-- What you have to do --
Where "computer" appears in a line of the entries below, that line should be copied.

-- Data provided --
- - -
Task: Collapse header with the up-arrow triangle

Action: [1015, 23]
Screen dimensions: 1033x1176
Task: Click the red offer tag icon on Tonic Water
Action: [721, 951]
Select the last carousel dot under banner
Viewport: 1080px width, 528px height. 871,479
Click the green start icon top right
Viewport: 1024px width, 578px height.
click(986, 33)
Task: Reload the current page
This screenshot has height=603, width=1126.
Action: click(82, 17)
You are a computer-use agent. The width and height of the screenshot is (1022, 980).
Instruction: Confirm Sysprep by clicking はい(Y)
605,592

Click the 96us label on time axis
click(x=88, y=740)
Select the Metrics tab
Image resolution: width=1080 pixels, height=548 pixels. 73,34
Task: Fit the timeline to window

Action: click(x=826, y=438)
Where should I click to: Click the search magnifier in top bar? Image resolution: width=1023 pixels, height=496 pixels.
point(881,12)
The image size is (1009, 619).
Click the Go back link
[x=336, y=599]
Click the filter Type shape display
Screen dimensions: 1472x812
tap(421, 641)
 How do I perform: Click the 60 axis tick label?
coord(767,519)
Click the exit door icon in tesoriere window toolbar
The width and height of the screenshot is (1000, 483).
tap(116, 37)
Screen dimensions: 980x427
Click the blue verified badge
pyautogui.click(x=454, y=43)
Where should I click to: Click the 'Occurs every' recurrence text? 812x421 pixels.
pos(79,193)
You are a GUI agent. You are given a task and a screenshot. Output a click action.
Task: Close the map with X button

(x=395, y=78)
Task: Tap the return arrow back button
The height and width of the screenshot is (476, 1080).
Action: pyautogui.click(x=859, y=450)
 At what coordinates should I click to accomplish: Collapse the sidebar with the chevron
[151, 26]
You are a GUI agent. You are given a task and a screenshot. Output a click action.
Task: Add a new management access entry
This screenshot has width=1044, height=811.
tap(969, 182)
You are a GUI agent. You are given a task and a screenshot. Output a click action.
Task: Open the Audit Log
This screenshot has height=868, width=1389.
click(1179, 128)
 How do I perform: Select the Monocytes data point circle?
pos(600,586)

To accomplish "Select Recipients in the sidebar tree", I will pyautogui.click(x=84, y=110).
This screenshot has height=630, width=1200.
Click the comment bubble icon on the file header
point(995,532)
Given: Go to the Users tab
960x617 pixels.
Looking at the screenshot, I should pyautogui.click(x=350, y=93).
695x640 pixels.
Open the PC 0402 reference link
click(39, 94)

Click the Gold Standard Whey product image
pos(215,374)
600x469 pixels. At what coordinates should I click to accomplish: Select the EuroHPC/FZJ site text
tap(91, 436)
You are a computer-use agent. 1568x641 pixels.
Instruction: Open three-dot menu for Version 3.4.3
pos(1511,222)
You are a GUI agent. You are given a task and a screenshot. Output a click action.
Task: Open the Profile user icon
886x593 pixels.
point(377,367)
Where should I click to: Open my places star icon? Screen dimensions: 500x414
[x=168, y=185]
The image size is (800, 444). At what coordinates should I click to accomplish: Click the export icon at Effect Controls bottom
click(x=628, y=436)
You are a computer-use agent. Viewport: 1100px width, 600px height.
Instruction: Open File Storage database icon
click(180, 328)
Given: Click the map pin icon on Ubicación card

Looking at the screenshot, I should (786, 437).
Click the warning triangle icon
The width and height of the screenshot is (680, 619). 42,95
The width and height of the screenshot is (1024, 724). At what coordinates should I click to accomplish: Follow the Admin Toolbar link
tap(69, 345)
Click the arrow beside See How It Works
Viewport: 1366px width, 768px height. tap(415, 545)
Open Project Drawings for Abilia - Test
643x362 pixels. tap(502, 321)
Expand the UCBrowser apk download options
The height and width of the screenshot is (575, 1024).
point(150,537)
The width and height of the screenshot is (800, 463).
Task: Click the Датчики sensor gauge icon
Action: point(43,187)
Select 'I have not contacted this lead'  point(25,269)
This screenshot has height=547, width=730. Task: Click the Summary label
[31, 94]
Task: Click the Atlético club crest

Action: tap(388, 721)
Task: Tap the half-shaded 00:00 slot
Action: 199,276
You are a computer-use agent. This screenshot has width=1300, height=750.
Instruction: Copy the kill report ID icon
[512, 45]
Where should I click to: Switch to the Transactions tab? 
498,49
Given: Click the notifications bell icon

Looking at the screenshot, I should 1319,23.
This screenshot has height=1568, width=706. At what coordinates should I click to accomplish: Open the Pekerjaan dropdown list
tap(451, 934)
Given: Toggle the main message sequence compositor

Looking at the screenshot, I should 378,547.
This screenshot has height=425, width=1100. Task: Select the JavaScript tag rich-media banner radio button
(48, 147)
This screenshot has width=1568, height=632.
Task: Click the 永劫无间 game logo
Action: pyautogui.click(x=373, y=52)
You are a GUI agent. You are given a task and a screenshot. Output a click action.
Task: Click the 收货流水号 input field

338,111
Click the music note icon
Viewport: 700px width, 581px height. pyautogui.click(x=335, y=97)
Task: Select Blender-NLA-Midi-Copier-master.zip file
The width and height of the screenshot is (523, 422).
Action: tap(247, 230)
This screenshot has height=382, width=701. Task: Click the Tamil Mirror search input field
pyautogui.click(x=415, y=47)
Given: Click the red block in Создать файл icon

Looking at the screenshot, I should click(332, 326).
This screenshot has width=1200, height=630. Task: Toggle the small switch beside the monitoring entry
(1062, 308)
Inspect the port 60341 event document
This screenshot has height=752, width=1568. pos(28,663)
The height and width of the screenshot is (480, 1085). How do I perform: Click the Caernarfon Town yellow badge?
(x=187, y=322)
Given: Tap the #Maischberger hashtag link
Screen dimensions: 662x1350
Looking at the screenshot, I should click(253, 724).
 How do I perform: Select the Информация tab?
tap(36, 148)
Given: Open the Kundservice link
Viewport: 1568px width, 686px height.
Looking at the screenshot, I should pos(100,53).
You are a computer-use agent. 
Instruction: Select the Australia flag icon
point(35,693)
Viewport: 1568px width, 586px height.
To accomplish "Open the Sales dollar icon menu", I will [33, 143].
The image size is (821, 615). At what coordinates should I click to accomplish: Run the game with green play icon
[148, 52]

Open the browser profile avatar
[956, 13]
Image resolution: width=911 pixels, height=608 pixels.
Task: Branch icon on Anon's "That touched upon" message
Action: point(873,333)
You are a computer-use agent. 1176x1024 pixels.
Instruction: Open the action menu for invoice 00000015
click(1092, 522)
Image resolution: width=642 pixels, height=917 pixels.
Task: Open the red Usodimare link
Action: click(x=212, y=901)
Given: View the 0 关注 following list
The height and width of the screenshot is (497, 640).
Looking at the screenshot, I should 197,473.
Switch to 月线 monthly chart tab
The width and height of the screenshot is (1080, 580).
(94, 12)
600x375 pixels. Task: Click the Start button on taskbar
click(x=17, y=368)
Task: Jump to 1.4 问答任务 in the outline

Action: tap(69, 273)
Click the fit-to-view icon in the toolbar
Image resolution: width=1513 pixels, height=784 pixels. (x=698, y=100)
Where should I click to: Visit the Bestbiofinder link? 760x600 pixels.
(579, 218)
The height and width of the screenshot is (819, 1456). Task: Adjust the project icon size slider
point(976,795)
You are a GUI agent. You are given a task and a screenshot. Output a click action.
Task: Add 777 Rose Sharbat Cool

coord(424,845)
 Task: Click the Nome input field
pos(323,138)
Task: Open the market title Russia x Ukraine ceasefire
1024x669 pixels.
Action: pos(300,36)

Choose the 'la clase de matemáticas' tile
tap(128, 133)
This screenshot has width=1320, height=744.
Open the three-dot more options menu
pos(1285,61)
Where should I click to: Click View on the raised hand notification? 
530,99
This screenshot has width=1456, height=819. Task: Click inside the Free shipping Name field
- - -
-- Solution to the exercise --
You are a computer-use agent. The width and height of the screenshot is (1022, 980).
You are a computer-use agent. 1568x641 pixels.
You are a computer-use agent. Viewport: 1100px width, 600px height.
You are a computer-use agent. This screenshot has width=1300, height=750.
You are a computer-use agent. 
You are a computer-use agent. 1176x1024 pixels.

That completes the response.